>>>>>

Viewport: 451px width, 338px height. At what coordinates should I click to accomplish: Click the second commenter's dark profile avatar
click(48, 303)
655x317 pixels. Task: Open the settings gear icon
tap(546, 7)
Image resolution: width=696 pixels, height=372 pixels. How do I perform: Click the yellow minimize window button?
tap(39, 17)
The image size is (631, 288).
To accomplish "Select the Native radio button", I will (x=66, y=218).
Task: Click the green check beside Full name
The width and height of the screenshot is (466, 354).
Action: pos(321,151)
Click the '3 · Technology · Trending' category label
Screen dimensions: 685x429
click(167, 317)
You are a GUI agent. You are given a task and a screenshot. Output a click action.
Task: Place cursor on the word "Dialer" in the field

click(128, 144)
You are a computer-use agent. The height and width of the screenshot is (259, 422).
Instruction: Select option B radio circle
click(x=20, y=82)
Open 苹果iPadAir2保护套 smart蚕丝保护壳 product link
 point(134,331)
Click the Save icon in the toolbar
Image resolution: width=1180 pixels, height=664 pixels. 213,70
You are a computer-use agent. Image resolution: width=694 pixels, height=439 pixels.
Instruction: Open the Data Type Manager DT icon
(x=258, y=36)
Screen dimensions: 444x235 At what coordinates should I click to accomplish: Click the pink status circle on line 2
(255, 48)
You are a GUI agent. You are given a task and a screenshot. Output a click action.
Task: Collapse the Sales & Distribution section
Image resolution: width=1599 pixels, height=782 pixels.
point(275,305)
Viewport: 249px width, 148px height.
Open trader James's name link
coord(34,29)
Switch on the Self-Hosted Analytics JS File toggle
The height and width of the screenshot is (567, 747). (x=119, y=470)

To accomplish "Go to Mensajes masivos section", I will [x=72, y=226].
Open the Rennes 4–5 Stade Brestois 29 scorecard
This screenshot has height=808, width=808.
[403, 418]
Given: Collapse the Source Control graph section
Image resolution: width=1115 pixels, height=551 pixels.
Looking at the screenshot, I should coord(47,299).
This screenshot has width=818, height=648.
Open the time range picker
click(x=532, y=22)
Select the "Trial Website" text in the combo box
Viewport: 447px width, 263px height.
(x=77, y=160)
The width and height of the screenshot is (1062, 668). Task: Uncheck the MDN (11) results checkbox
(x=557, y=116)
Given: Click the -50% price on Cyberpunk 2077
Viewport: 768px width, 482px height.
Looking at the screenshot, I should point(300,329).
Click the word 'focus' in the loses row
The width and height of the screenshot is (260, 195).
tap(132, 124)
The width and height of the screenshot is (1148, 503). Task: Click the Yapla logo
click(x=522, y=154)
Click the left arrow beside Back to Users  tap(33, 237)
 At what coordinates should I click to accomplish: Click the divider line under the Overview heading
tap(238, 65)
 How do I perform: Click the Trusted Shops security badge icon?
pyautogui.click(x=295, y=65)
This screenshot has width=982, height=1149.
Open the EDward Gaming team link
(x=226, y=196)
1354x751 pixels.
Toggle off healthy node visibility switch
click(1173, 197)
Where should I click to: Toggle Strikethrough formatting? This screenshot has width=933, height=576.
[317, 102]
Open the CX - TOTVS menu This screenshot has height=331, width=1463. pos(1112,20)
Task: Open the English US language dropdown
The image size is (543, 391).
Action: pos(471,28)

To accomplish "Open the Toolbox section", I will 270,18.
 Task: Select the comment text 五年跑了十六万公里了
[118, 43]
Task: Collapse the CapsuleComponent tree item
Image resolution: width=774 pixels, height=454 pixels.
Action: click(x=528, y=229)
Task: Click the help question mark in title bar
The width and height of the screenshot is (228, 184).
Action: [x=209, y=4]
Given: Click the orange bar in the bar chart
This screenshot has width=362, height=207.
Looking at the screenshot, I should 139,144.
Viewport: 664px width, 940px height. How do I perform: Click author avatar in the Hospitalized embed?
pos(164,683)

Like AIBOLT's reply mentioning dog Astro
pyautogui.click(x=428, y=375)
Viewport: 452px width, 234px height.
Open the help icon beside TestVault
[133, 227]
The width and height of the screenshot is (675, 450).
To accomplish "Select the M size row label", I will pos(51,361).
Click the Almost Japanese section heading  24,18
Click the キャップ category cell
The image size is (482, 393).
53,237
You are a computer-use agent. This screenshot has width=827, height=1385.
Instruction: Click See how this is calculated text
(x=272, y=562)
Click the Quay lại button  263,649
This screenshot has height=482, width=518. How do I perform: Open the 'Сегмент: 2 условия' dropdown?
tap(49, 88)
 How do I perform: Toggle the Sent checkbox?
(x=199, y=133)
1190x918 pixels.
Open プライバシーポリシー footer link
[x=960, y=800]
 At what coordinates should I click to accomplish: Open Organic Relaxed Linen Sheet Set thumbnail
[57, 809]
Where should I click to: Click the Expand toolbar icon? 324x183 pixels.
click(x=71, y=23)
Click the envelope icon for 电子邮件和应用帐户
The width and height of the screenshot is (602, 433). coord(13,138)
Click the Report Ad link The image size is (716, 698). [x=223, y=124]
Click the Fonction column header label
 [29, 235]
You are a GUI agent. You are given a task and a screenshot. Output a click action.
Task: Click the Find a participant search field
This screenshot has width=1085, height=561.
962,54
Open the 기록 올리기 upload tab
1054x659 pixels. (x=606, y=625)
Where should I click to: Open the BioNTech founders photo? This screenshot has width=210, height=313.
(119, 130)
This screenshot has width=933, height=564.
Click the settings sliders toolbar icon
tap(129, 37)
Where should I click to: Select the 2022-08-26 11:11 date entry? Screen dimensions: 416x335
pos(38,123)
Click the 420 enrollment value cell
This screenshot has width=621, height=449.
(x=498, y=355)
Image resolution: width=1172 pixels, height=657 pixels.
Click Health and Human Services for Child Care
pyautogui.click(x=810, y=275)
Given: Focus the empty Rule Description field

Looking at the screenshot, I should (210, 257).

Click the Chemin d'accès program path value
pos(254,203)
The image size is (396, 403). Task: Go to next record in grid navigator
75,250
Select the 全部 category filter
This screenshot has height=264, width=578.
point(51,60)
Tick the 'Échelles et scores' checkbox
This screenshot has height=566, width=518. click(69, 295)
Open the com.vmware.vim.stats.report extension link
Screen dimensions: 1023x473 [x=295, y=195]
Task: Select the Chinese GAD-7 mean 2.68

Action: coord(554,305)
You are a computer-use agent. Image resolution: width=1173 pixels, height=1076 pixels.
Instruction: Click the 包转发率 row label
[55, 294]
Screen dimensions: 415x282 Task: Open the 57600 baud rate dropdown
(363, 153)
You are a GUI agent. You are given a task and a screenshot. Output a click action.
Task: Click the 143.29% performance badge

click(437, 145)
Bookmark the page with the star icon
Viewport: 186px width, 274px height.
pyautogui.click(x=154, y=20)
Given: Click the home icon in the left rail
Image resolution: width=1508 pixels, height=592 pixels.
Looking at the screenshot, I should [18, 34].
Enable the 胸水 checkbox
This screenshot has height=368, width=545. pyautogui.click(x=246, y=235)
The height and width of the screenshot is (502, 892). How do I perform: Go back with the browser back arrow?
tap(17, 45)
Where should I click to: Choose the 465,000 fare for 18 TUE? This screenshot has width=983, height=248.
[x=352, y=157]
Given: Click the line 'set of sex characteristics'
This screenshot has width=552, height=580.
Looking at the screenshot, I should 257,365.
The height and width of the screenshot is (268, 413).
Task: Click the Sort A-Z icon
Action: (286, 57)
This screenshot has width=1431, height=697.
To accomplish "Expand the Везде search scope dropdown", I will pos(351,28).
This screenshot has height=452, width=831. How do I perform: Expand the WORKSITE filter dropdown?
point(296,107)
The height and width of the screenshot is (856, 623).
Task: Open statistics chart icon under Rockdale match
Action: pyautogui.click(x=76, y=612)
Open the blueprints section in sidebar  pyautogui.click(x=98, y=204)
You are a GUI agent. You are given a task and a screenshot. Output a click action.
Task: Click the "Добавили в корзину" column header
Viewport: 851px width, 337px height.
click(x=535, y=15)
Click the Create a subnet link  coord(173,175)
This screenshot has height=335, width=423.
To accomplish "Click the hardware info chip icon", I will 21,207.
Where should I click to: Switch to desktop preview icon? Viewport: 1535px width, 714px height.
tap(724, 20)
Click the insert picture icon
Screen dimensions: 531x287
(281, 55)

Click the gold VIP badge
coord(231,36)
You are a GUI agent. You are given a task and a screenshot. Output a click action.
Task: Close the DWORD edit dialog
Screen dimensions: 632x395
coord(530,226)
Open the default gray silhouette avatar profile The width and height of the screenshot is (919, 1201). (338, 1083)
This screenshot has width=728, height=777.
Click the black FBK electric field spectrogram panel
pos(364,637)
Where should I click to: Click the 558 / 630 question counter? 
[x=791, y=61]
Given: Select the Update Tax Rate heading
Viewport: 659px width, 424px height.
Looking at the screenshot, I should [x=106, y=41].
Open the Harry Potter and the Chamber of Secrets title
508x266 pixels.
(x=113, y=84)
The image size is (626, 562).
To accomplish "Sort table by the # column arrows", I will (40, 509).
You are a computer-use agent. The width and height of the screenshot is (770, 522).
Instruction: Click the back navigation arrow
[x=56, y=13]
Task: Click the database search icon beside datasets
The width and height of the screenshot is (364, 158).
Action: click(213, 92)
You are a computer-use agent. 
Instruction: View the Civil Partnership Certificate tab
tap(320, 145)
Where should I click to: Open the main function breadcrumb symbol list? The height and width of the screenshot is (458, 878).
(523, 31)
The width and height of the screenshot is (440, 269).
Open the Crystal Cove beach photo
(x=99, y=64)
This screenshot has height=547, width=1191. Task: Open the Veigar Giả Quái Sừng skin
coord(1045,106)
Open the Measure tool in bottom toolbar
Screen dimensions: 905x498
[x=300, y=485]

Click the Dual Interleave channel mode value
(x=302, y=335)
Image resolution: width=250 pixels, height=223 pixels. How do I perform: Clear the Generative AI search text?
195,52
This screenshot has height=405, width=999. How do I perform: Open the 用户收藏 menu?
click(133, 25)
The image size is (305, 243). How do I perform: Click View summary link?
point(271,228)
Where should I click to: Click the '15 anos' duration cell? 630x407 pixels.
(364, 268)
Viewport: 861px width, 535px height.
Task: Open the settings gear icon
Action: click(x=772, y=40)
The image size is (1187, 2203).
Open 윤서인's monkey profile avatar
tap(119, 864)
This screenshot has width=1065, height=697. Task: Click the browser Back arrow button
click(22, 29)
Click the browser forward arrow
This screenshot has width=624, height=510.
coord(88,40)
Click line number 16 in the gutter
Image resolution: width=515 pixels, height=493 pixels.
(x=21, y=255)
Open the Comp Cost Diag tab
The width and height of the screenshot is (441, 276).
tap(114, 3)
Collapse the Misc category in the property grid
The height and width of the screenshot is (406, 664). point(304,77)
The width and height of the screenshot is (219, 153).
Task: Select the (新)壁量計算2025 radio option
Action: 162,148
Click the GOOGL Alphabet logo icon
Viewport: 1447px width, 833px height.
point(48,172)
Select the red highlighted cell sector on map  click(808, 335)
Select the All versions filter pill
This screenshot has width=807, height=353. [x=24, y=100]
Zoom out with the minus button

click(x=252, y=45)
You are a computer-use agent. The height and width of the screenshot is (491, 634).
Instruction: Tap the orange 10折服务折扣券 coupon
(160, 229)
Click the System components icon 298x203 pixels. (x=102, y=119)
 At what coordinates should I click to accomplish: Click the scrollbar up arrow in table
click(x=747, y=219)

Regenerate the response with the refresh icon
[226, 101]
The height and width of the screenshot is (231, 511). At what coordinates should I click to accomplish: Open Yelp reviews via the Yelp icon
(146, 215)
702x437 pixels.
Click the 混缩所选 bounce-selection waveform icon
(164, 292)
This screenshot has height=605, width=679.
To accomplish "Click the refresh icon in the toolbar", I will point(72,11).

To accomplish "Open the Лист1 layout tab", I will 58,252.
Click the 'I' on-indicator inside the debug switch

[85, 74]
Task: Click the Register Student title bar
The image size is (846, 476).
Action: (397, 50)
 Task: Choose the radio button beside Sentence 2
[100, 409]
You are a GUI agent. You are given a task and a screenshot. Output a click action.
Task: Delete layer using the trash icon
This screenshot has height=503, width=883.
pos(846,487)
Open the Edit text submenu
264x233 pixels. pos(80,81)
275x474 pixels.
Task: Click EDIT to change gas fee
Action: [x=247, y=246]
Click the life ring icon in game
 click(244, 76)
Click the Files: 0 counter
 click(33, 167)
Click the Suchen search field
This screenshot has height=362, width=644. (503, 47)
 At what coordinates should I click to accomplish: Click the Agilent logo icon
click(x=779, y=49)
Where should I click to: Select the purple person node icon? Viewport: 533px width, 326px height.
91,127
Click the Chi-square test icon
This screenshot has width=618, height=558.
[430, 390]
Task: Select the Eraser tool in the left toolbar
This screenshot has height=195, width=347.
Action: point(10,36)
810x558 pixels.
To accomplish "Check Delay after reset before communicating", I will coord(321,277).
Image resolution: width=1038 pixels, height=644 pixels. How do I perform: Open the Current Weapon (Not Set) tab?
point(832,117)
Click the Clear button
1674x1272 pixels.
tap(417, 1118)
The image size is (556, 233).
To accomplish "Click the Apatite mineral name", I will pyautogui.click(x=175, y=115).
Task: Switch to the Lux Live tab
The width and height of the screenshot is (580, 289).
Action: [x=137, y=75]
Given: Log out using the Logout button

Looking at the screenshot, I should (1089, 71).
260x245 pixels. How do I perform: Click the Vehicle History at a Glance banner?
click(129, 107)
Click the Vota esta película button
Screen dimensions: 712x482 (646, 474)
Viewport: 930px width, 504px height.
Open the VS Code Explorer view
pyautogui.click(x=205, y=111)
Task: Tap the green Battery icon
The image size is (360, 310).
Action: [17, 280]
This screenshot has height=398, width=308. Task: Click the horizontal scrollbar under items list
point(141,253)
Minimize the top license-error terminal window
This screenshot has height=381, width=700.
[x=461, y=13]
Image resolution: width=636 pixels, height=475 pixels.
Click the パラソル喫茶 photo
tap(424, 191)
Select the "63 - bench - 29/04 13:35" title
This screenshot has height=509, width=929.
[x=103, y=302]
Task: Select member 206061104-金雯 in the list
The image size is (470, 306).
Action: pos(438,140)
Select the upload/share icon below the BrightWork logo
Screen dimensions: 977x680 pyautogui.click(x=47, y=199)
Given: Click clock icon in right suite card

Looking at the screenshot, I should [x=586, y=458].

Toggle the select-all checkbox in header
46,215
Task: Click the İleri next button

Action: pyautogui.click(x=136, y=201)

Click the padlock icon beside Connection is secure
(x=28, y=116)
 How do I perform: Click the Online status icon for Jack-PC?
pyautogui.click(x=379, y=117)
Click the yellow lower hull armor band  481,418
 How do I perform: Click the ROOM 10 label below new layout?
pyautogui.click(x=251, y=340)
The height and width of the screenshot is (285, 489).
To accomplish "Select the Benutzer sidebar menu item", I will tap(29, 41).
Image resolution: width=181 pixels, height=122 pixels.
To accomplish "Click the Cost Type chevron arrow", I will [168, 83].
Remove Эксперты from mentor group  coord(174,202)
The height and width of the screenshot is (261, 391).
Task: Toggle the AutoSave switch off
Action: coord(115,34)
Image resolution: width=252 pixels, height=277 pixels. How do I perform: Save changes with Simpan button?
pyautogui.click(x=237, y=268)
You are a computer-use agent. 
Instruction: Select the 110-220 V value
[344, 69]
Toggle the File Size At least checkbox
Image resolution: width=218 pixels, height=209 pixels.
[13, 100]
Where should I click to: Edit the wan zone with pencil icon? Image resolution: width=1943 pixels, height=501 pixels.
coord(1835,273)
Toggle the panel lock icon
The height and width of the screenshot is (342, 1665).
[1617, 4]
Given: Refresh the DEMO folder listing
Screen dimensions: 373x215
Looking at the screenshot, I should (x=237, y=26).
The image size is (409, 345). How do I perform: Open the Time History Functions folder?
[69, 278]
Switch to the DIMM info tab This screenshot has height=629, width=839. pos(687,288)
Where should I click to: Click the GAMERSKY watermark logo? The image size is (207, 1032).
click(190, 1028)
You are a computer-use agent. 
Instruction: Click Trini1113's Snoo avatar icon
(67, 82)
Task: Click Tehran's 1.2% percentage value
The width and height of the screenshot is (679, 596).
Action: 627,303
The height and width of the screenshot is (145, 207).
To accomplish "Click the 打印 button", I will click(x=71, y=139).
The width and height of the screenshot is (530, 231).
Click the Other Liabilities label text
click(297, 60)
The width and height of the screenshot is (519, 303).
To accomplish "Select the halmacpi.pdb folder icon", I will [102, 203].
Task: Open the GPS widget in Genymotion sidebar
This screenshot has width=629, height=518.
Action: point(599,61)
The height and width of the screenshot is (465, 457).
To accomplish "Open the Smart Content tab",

<<<<<

TASK GOAL: All lines above that contain the word "section" are to be copied.

THE ANSWER:
Task: Collapse the Sales & Distribution section
To accomplish "Go to Mensajes masivos section", I will [x=72, y=226].
Given: Collapse the Source Control graph section
To accomplish "Open the Toolbox section", I will 270,18.
Click the Almost Japanese section heading  24,18
Open the blueprints section in sidebar  pyautogui.click(x=98, y=204)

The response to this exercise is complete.